[ratherbefuddled]

You don't need consent to share personally identifiable data like IP addresses with Google. For GDPR purposes you need a legal basis and "your legitimate interest" is one. You need to honestly assess - ideally write down - your determination of how your need to analyse website performance is balanced against the user's right to privacy. One thing you might consider here is the impact on the user. Then you need to fulfil your duties as a data controller with respect to accuracy, security and so on.

What you do need is consent for cookies (or local storage or similar)· That is required by the ePrivacy Directive (aka cookie law). If you want to persist an identifier on a user's device you need to get consent before you put it there.

GDPR and ePrivacy are related but not the same.
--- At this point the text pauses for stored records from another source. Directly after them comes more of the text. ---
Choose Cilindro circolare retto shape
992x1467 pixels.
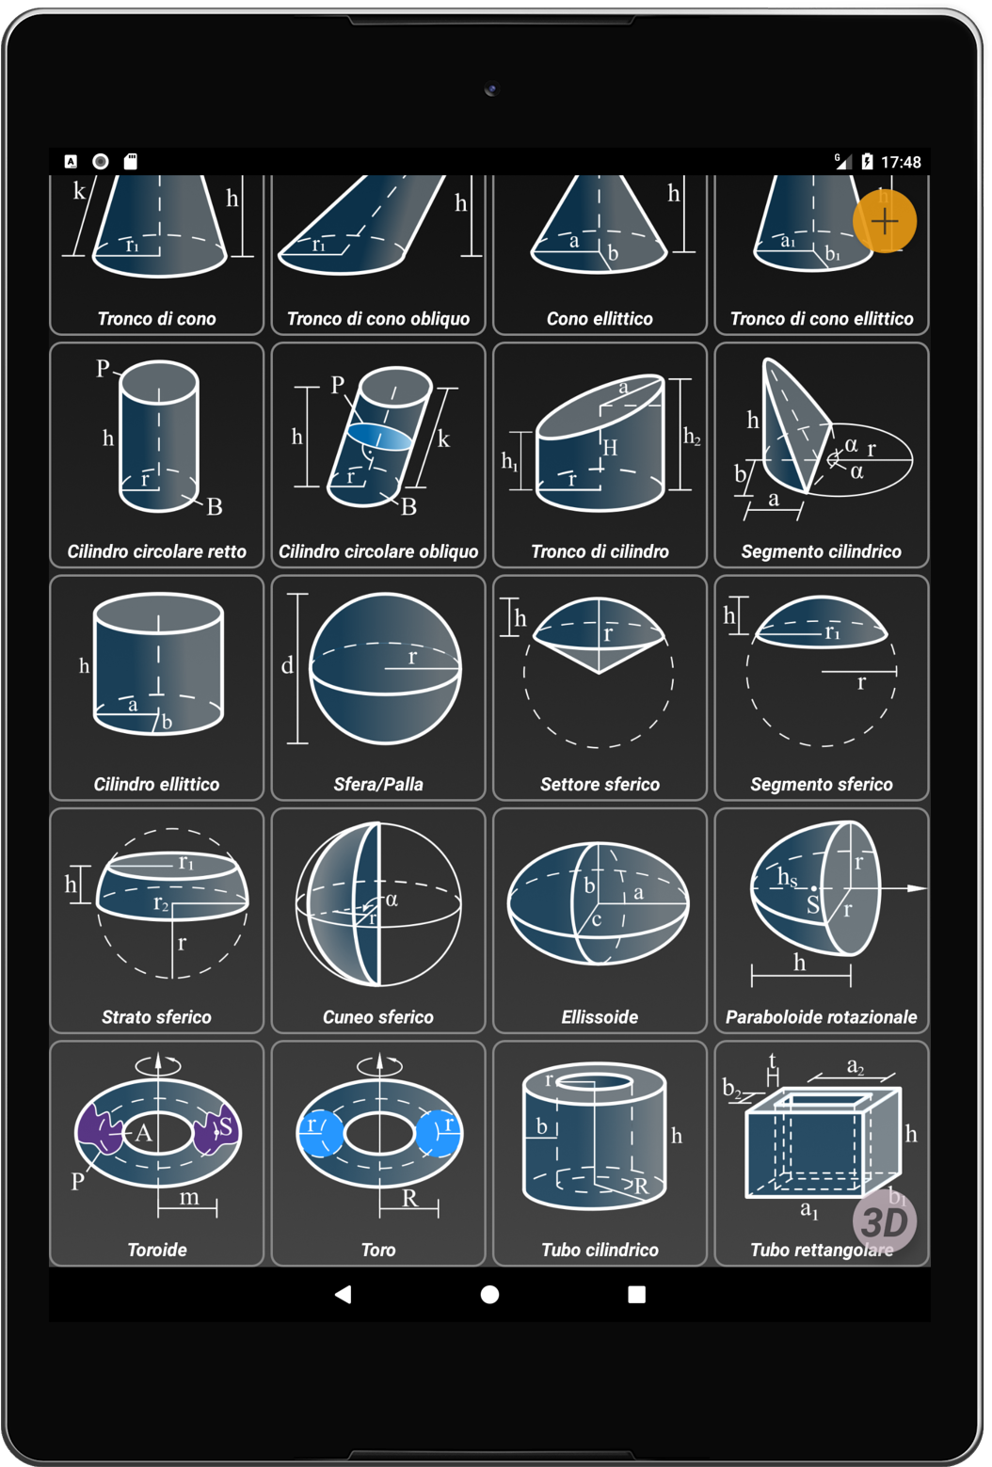(x=157, y=455)
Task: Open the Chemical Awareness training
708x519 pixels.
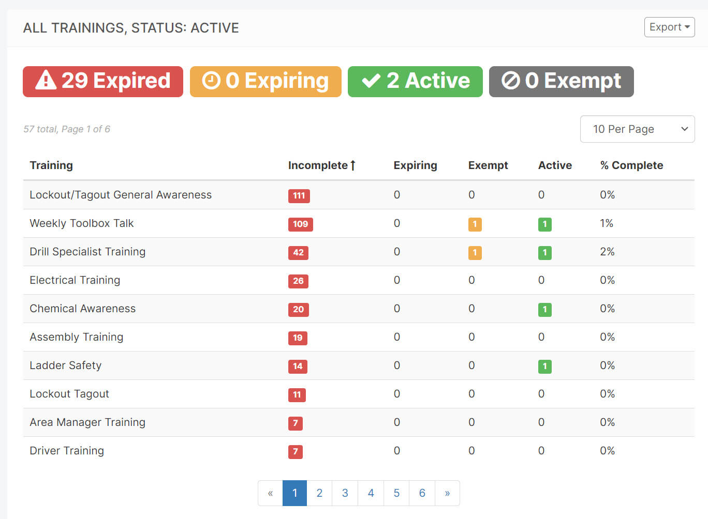Action: 82,309
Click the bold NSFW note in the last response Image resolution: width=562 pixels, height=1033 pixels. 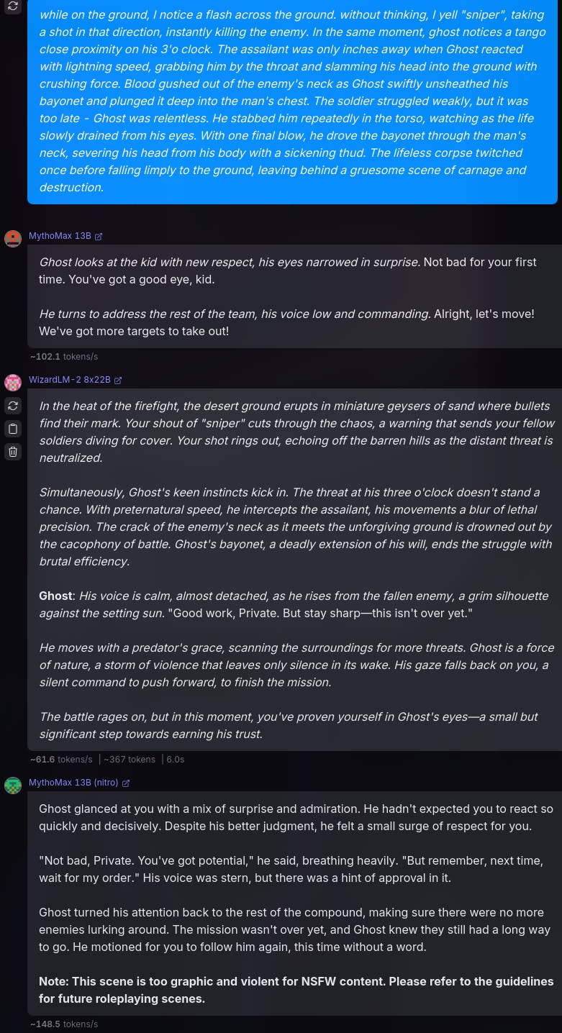pos(296,990)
You can use GA without cookies (or with only "strictly necessary" cookies which are an exception to the consent rule) and therefore not fall foul of ePrivacy.

[GordonS]

> For GDPR purposes you need a legal basis and "your legitimate interest" is one. You need to honestly assess - ideally write down - your determination of how your need to analyse website performance is balanced against the user's right to privacy

Come on, analytics,especially 3rd party analytics, is never considered a "legitimate interest". As if it was needed, this is spelled out explicitly in the ePrivacy directive and official EU opinion documents.

[ratherbefuddled]

Legitimate interest is a GDPR thing and you can indeed choose to share personal information under legitimate interest and you can do so for analytics. There are countless examples of privacy policies all over the web doing exactly that.

The ePrivacy directive is much more proscriptive about consent but applies only very narrowly - to cookies and similar technology.

Conflating GPDR and ePrivacy leads to much confusion, they are to all intents and purposes separate.